- [PASSAGE SHOWN]:
*****

So, presuming the kid with a Tweety Bird tattoo on his forearm who delivered your pizza last night isn’t a down-on-his-luck baronet who’s trying to earn enough money to return to his ancestral estate in Northumberland and claim his seat on the Queen’s Privy Council, does the fact that he’s slinging pies mean that he simply hasn’t lived long enough to commit his first murder? Not necessarily: Tattoos have a richer social history than one might think.
Tattoos were brought to Europe from Polynesia by 18th-century British explorers, as Margo DeMello writes in Bodies of Inscription: A Cultural History of the Modern Tattoo Community (2000). Europeans who had tattoos in those days were not social bottom dwellers. And as Charles C. Mann points out in 1491 (2005), Americans first saw tattoos in the New World on their conflicted Indian hosts as early as 1580. William Wood, a Pilgrim colonist, described the Indian chiefs of New England as having tattooed their faces, arms and legs with elaborate geometric patterns and totemic animal symbols. To Protestants of ascetic temperaments, these exotic displays were of a piece with the colonists’ propensity to see Indians as primeval savages.
Perhaps predictably, however, tattoos came ultimately to signify patriotism rather than exoticism in the United States. The first known professional tattoo artist in the United States was one Martin Hildebrandt, who set up shop in New York City in 1846. Hildebrandt became instrumental in establishing the tradition of the tattooed serviceman by practicing his craft on soldiers and sailors on both sides in the Civil War as he migrated from one camp to another.
And then occurred one of those curious little shifts that makes history so delicious. Tattoos became fashionable among members of the European aristocracy, who encountered the practice during 19th-century trips to the Far East. By the beginning of World War I, though, the lords and ladies had all but abandoned bodily decoration. Why? Because by then, anybody could get a tattoo. The laborious process involving hand-tapping ink into the skin with a single needle was made obsolete with the invention of the electric tattoo machine in 1891. Tattooing suddenly became easier, less painful and, mainly, cheaper. This led to the speedy spread of the practice throughout the working class and its abandonment by the rich.
By the middle of the 20th century, tattooing seemed largely the province of bikers, convicts and other groups on the margins of society, much as Adolph Loos had predicted. Except for all those patriotic servicemen, a century ago tattoos were the tribal marks that you paid somebody to cut into your skin so that everyone would know you belonged to a world populated by crooks and creeps, along with a few bored aristocrats who would probably have been attracted to living a life of crime had their trust funds not rendered it redundant. And if things had stayed that way, I wouldn’t be writing this essay: Like leather vests with gang insignias, unmuffled exhaust pipes, and extended middle fingers, tattoos would be simply one more way of differentiating “Them” from “Us.”
But “We” are the ones who are tattooed now: In the late 20th century, the middle class began showing up in droves at tattoo parlors. A study in the June 2006 issue of the Journal of the American Academy of Dermatology reveals that as many as 24 percent of men and women between the ages of 18 and 50 have one or more tattoos—up from just 15 to 16 percent in 2003. Men and women are equally likely to be tattooed, though the women surveyed are more likely to have body piercings, as well. These days the little old lady sitting next to you in church may have a tattoo, as may your accountant, even the plastic surgeon performing your tattoo removal.

*****

- [AIM OF THE TASK]:
Copy everything in the passage on tattoos from "Perhaps predictably, however, tattoos" down to "camp to another.", word for word. Rely only on the passage on tattoos.

*****

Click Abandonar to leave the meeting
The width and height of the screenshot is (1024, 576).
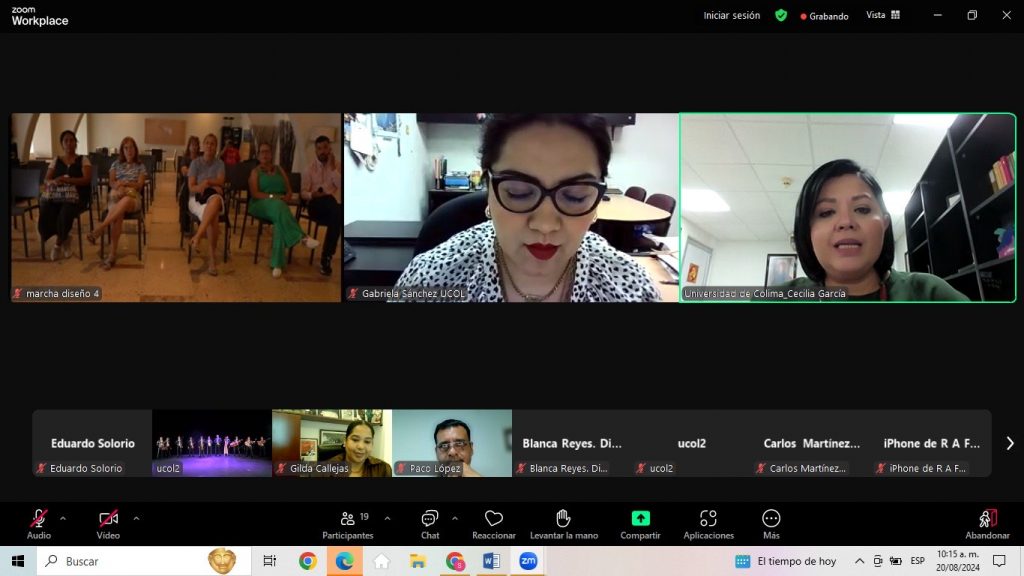[x=987, y=523]
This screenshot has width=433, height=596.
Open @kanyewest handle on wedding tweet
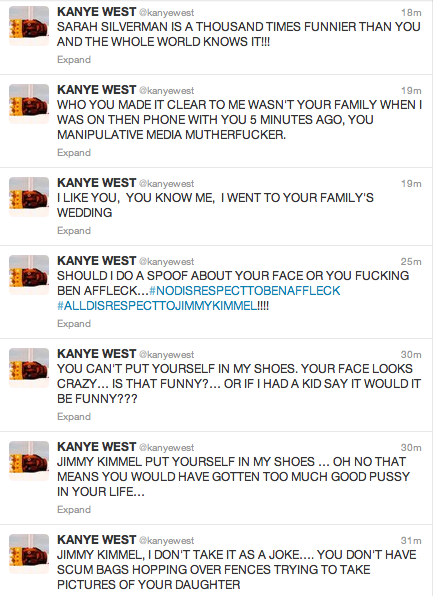[x=167, y=184]
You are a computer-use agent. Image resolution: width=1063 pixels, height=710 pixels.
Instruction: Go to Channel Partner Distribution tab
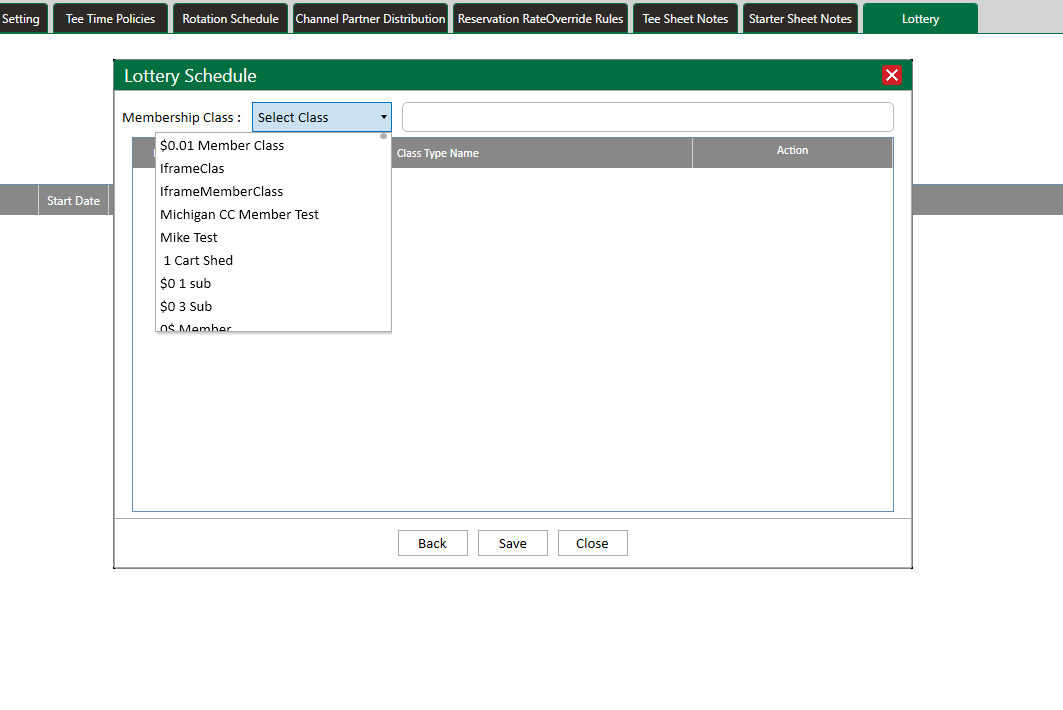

*****

- [THE ANSWER]:
Perhaps predictably, however, tattoos came ultimately to signify patriotism rather than exoticism in the United States. The first known professional tattoo artist in the United States was one Martin Hildebrandt, who set up shop in New York City in 1846. Hildebrandt became instrumental in establishing the tradition of the tattooed serviceman by practicing his craft on soldiers and sailors on both sides in the Civil War as he migrated from one camp to another.